(I came across this article in my archives. I think the lesson it shares is still highly relevant. So I thought I'd share it again...)
I attended a conference yesterday and had the opportunity to hear Mark Sanborn give the closing keynote. Mark is an internationally acclaimed business speaker on leadership. During his speech, Mark provided a number of techniques for dealing with this new, difficult economy. One story he shared, however, really struck a chord with me.
He relayed the story of how the Denver Zoo had minimized its third highest operating expense: removing and treating the animal waste. Creative minds at the zoo identified its potential value to customers. So they branded it (i.e., Zoop®), packaged it, and started selling it in the Zoo gift store. People flocked to buy exotic animal manure for their gardens and compost piles. The Zoo's creative strategy for minimizing costs had in fact started a small profit-center. They'd found value in "stuff" they'd previously paid someone else to take away!
As I listened to this story, I started thinking about one of my clients who was struggling to re-define his company in this new economy. He had lost most of his customers to foreign suppliers. His firm had been a machine fabrication shop for over 20 years. However, the past few years had been devastating as one after another customer started sourcing overseas.

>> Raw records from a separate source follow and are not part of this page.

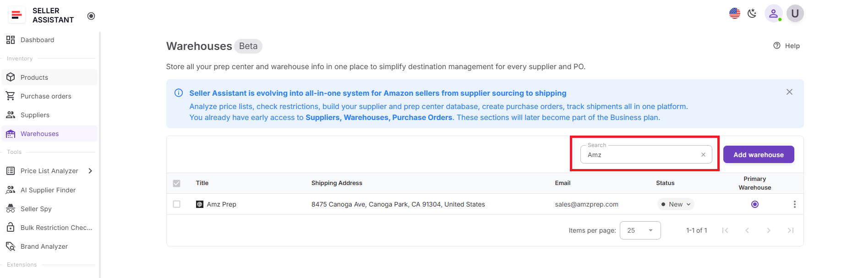858x278 pixels.
Task: Open the user profile avatar icon
Action: click(x=773, y=14)
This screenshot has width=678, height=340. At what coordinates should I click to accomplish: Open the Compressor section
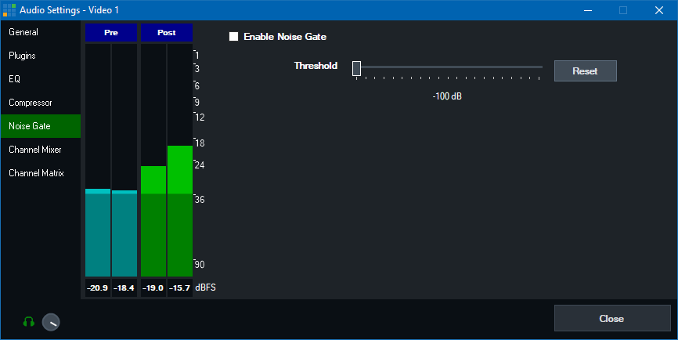(x=30, y=103)
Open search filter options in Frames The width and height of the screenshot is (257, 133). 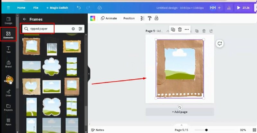[x=80, y=29]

Harry had tried several things to regain lost clients, but his company kept losing fabrication jobs to lower priced foreign bids. Yet, the customers still called his company, and in particular, him, in to bid jobs. As was typical, they'd show him the production line that would require the new piece of equipment. Harry would then share how a different production layout, with his new machine, could meet and exceed their quality and production needs. However, when they'd review his bid for the fabrication work, they'd award it to a low bidder overseas. Harry's company would be out in the cold again. When we discussed why they kept calling, what questions they were specifically asking him on the phone, and what they specifically asked on-site, I realized they no longer valued his company's fabrication work; they valued Harry’s engineering and concept design skills. He could quickly identify causes for production layout and design problems the customers' internal quality and production engineers couldn't - and THAT was what they wanted from his company. They valued "stuff" he'd previously given away free.
When we changed his company's focus from a fabrication firm that could also design, to a concept engineering and design firm that could also fabricate, the customers started paying for his services as a packaged deal. His customer base started to grow again.
By listening to what his clients really wanted, we were able to refocus his company's services, restructure his marketing efforts, and re-build a customer base.
Listen closely to your customers. What problems are they presenting to you? Why not ask them, "How does my company help you the most? What is most valuable to you when you deal with us?" Their answers may not be what you expect. But they may be the most valuable words you'll ever hear.